Network Abnormal Traffic Detection Model Based on Semi-Supervised Deep Reinforcement Learning

The rapid development of Internet technology has brought great convenience to our production life, and the ensuing security problems have become increasingly prominent. These problems threaten users’ privacy and pose significant security risks to the normal conduct of many aspects of society, such as politics, economy, culture, and people’s livelihood. The growth of the information transmission rate expands the scope of attacks and provides a more attack environment for intruders. Abnormal detection is an effective security protection technology that can monitor network transmission in real-time, effectively sense external attacks, and provide response decisions for relevant managers.
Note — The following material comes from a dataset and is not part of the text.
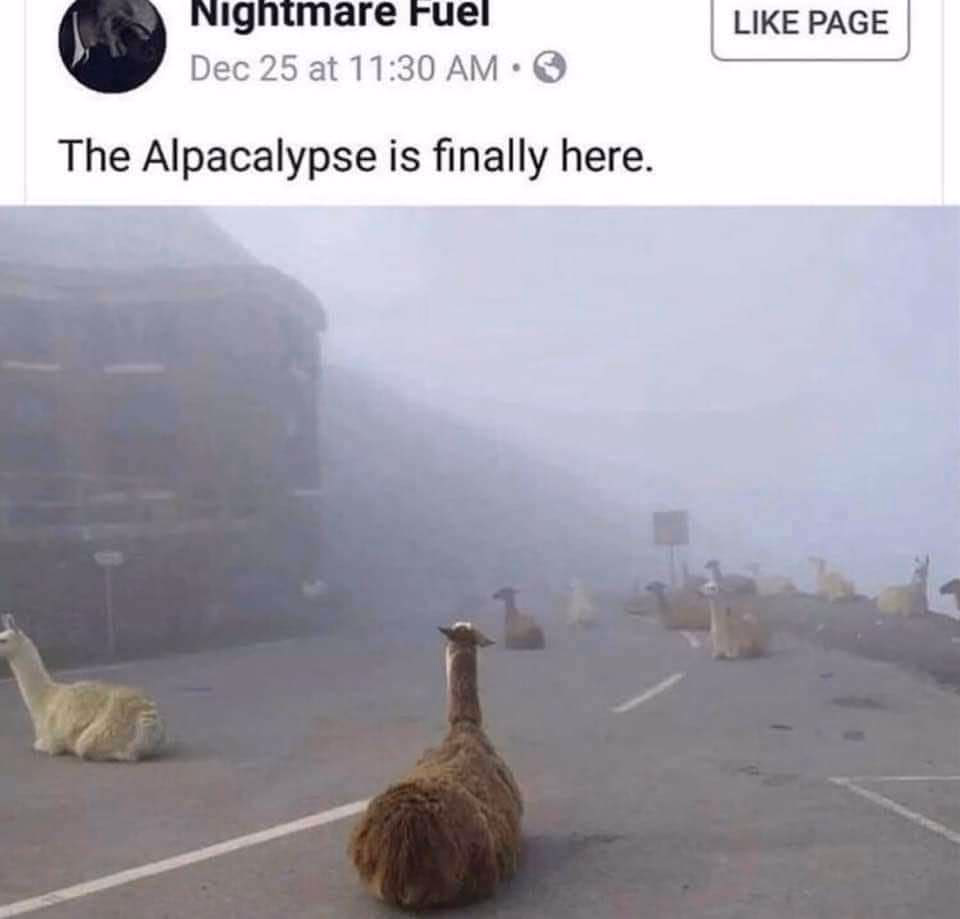Screen dimensions: 960x919
Task: Click the short dashed lane marking
Action: [649, 692]
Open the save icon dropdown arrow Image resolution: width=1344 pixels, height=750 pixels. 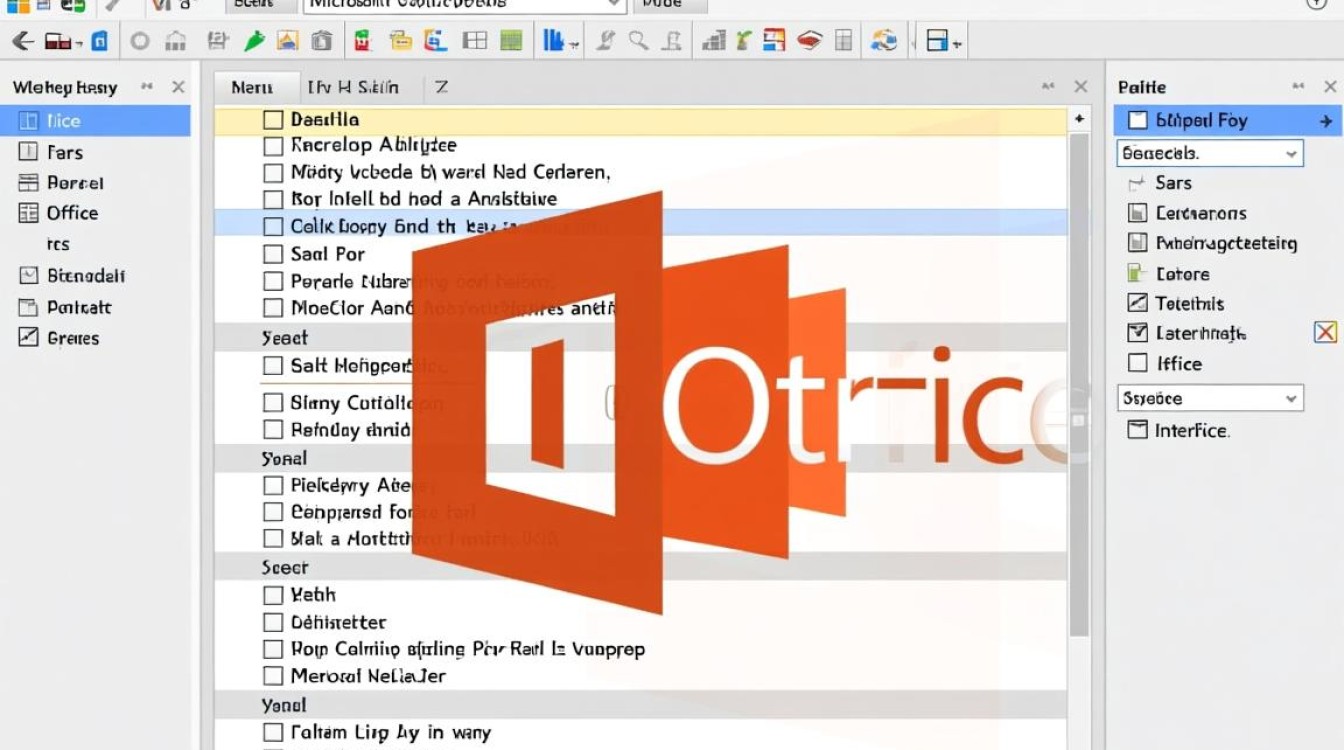pyautogui.click(x=957, y=43)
The development of machine learning has also led to the development of abnormal traffic detection technology. The goal has been to use powerful and fast learning algorithms to deal with changing threats and respond in real-time. Most of the current abnormal detection research is based on simulation, using public and well-known datasets. On the one hand, the dataset contains high-dimensional massive data, which traditional machine learning methods cannot be processed. On the other hand, the labeled data scale is far behind the application requirements, and the dataset’s labels are all manually labeled, so the labeling cost is exceptionally high. This paper proposes a semi-supervised Double Deep Q-Network (SSDDQN)-based optimization method for network abnormal traffic detection, mainly based on Double Deep Q-Network (DDQN), a representative of Deep Reinforcement Learning algorithm. In SSDDQN, the current network first adopts the autoencoder to reconstruct the traffic features and then uses a deep neural network as a classifier. The target network first uses the unsupervised learning algorithm K-Means clustering and then uses deep neural network prediction. The experiment uses NSL-KDD and AWID datasets for training and testing and performs a comprehensive comparison with existing machine learning models. The experimental results show that SSDDQN has certain advantages in time complexity and achieved good results in various evaluation metrics.